Exercise objective
Repeat each record below exactly, omitting whatever pictures appear in it.

Saved entries
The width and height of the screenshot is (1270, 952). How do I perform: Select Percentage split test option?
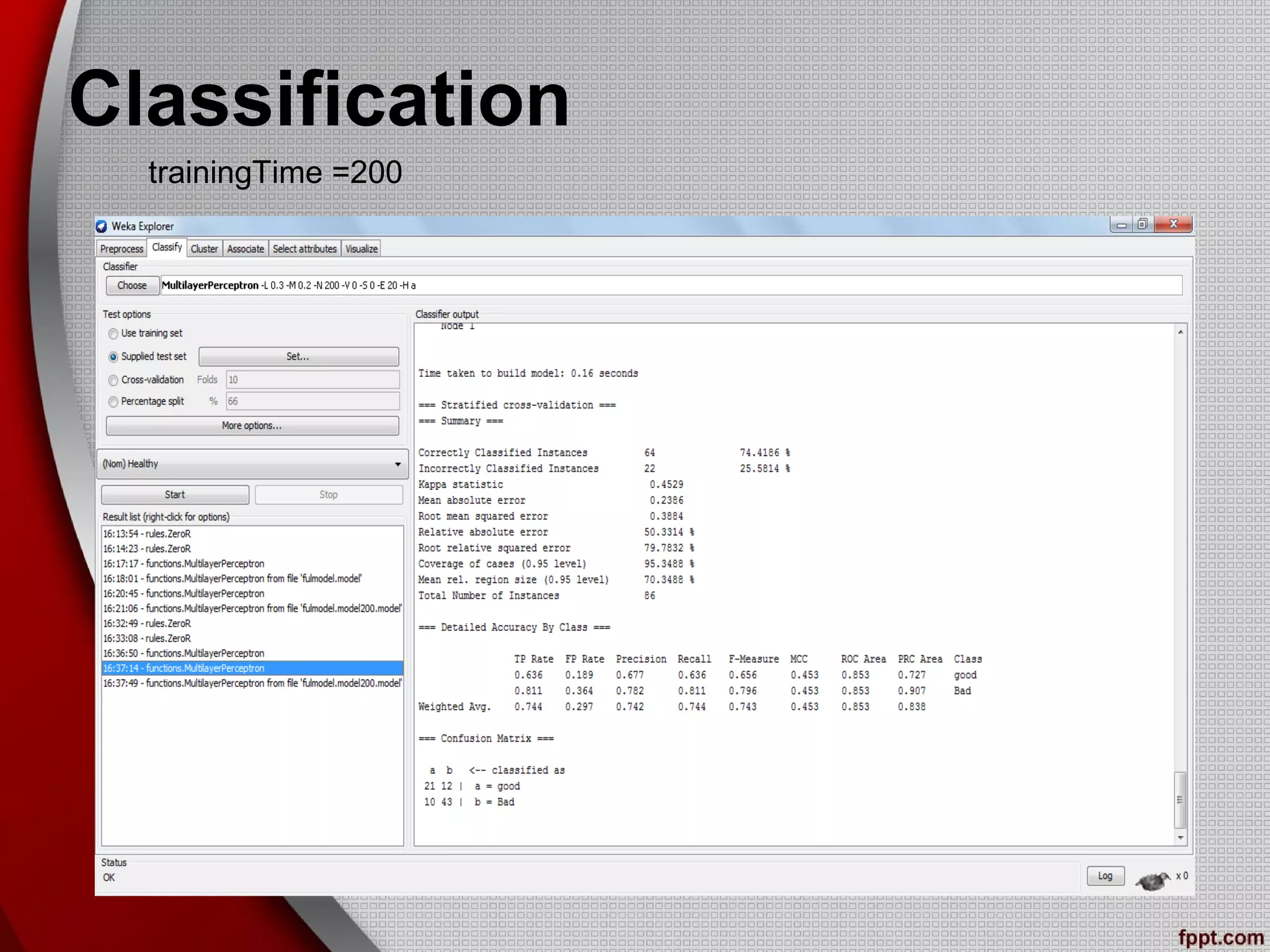click(113, 402)
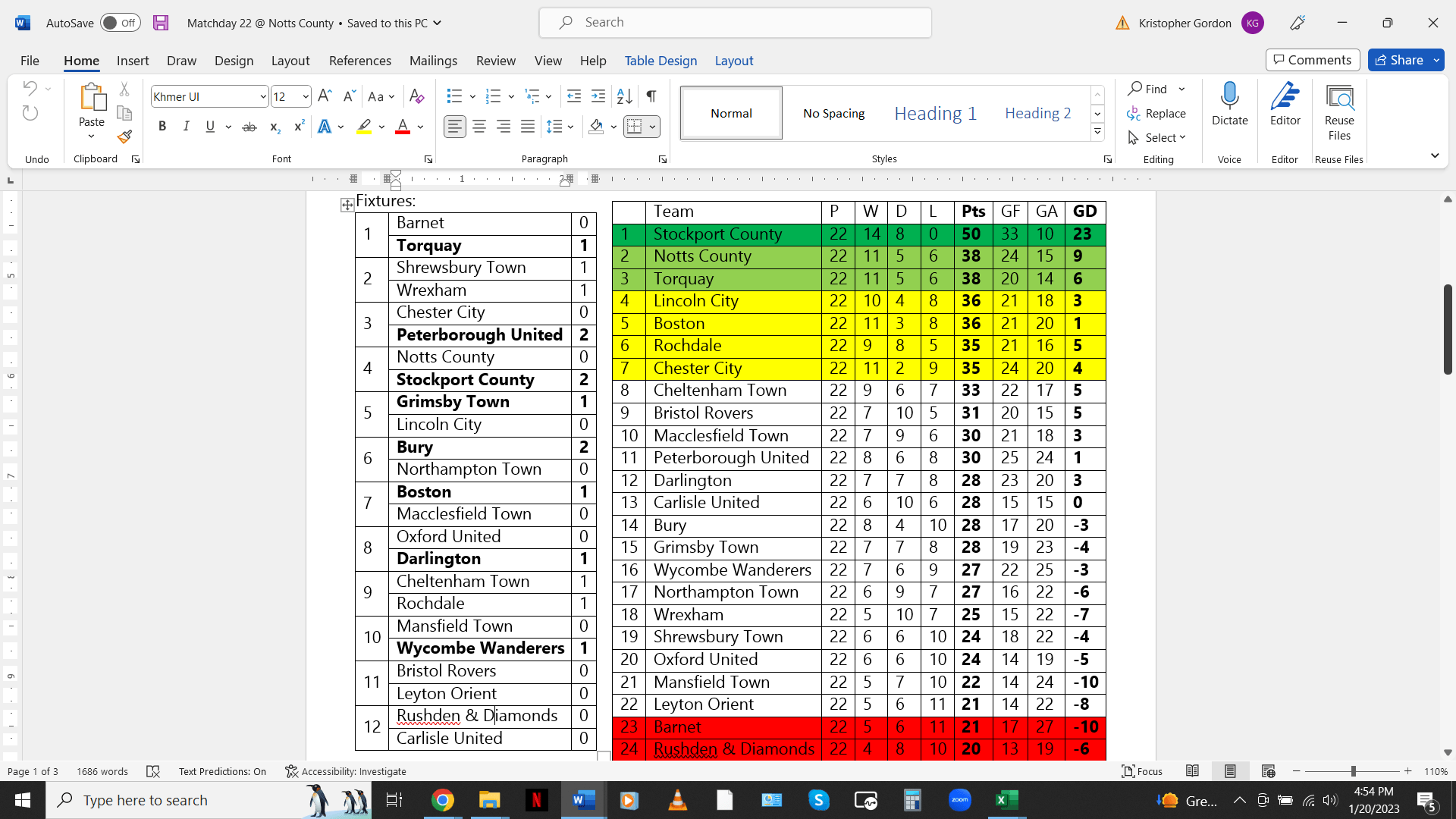Toggle Bold formatting button
Image resolution: width=1456 pixels, height=819 pixels.
point(162,127)
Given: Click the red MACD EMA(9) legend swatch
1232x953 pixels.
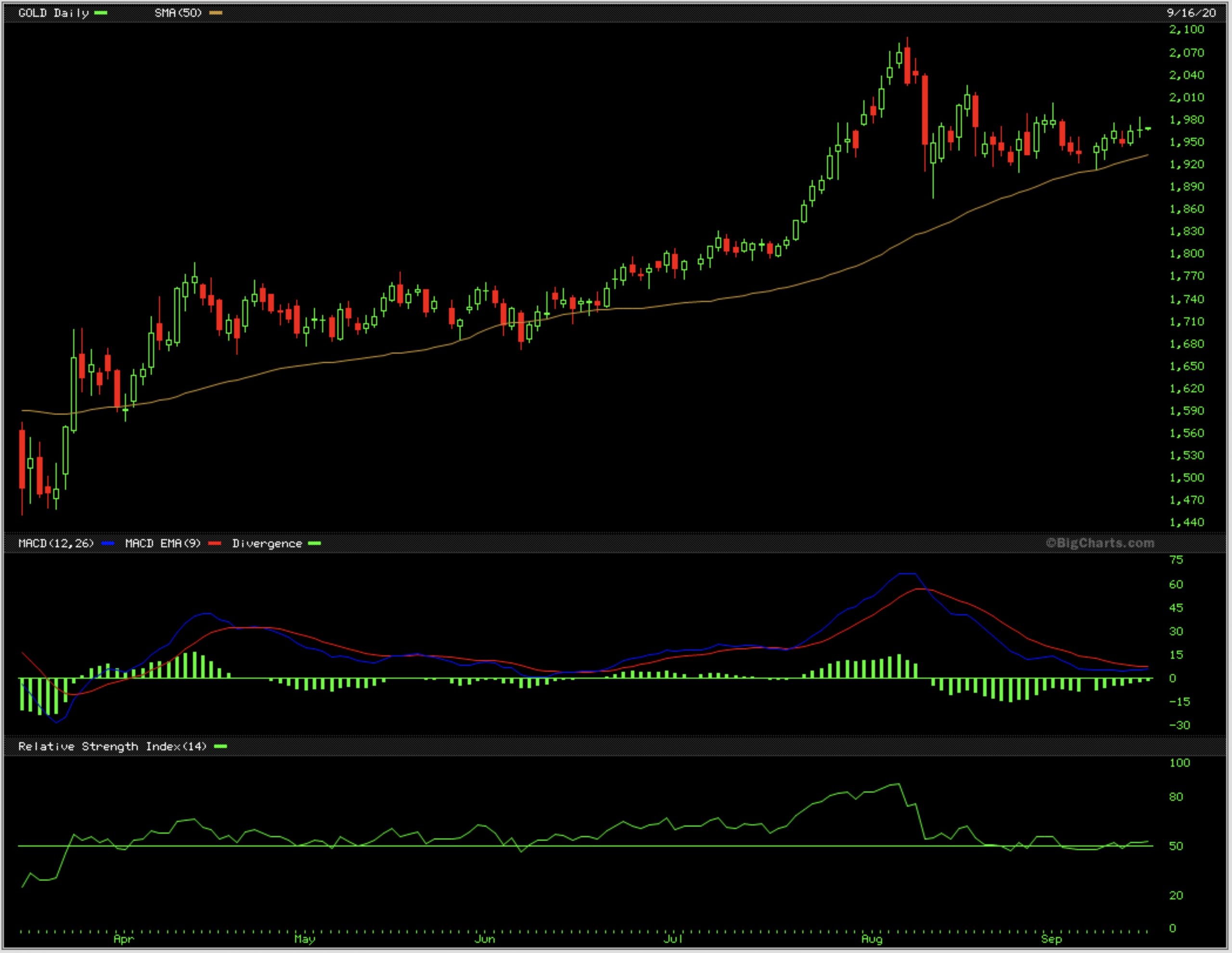Looking at the screenshot, I should [x=214, y=543].
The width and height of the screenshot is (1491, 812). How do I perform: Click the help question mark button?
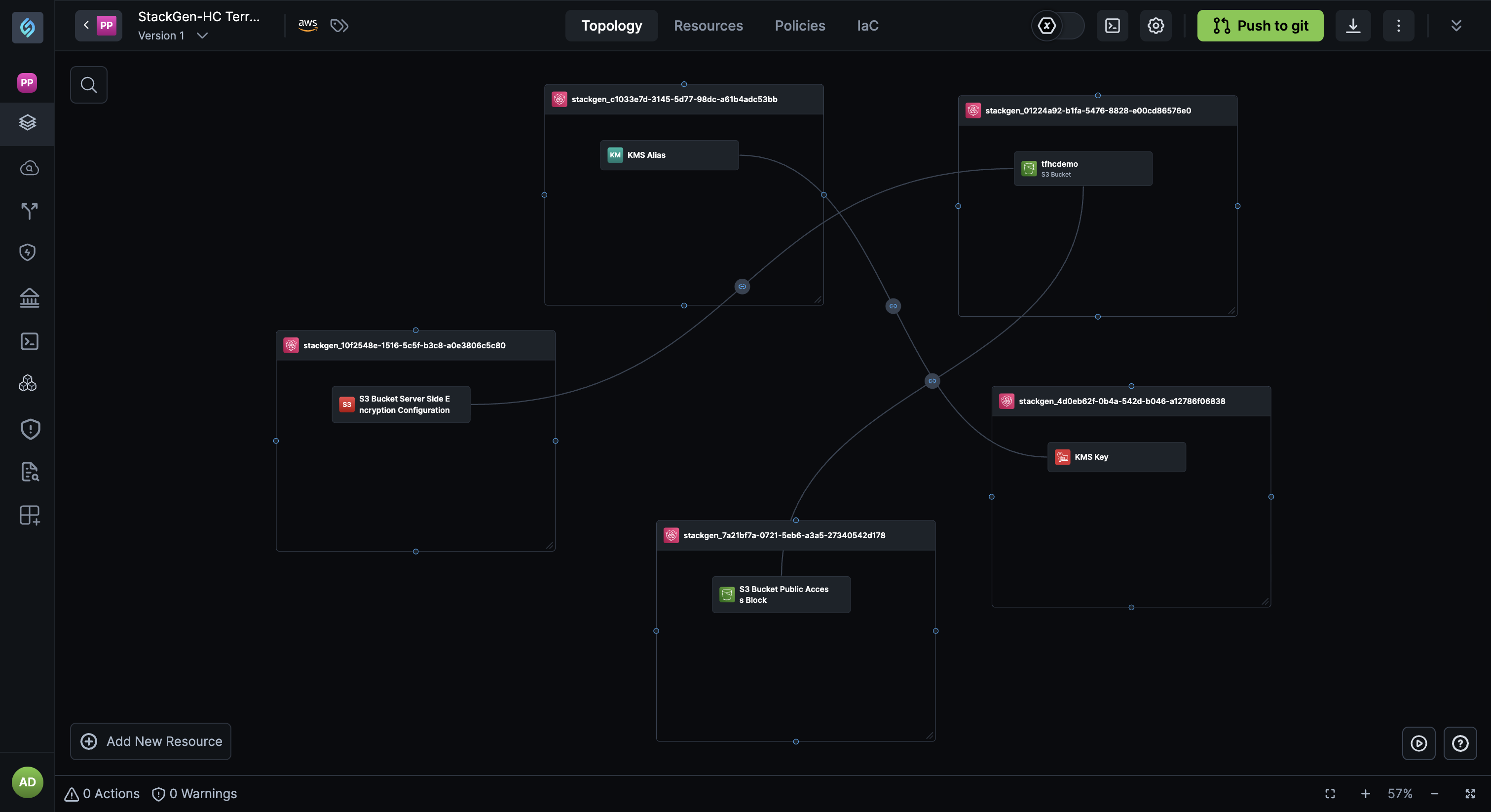pyautogui.click(x=1460, y=743)
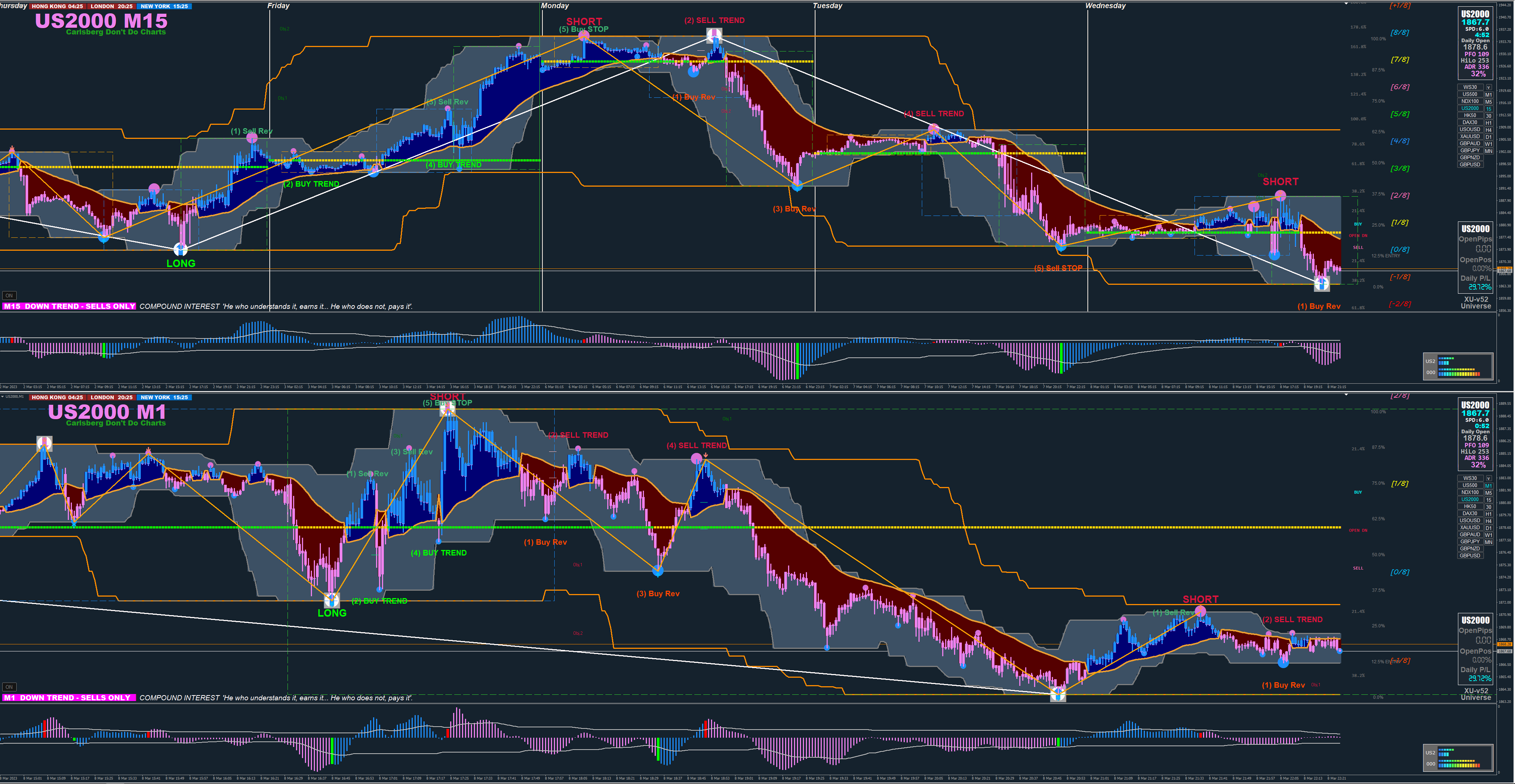
Task: Toggle the ON button in lower M1 chart
Action: click(x=9, y=687)
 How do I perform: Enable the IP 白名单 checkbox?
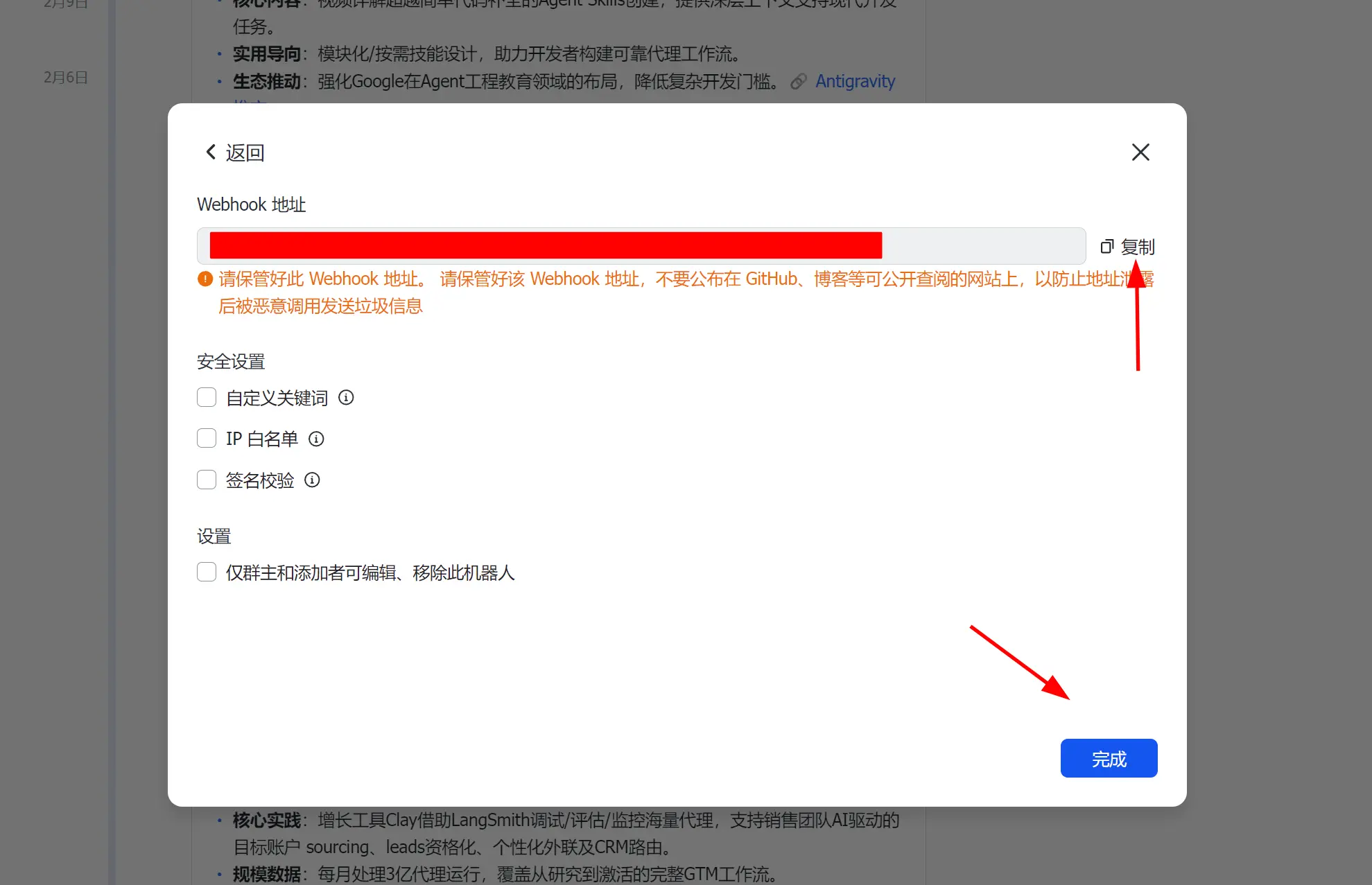point(207,438)
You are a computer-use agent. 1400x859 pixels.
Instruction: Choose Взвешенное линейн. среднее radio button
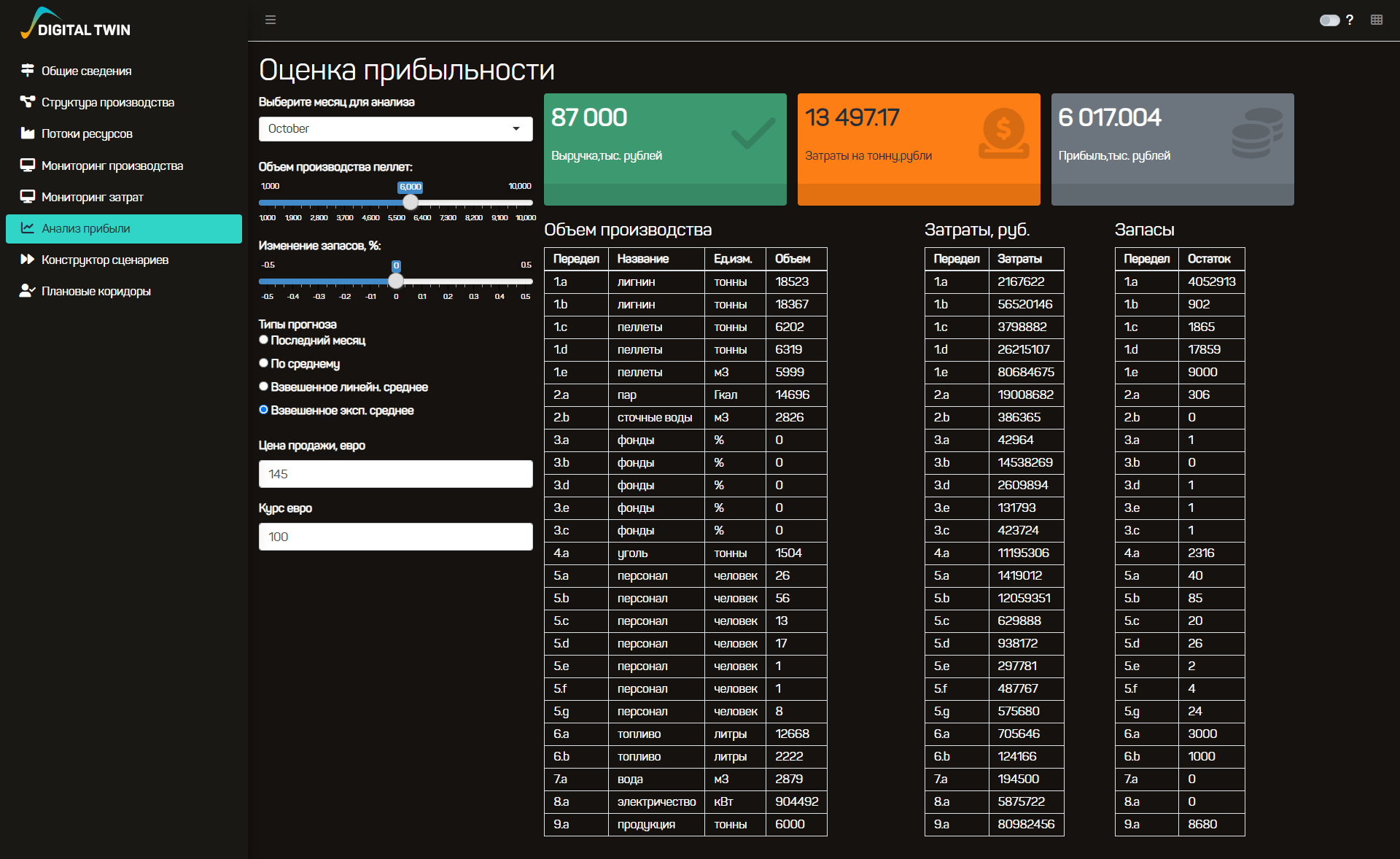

Solution to this task
The width and height of the screenshot is (1270, 952). How do I perform: Select Percentage split test option?
click(113, 402)
Toggle Bold formatting button
Image resolution: width=1456 pixels, height=819 pixels.
point(162,127)
Given: Click the red MACD EMA(9) legend swatch
1232x953 pixels.
Looking at the screenshot, I should [x=214, y=543].
The width and height of the screenshot is (1491, 812). How do I perform: Click the help question mark button?
pyautogui.click(x=1460, y=743)
Task: Toggle the ON button in lower M1 chart
Action: click(x=9, y=687)
 How do I perform: Enable the IP 白名单 checkbox?
point(207,438)
You are a computer-use agent. 1400x859 pixels.
Instruction: Choose Взвешенное линейн. среднее radio button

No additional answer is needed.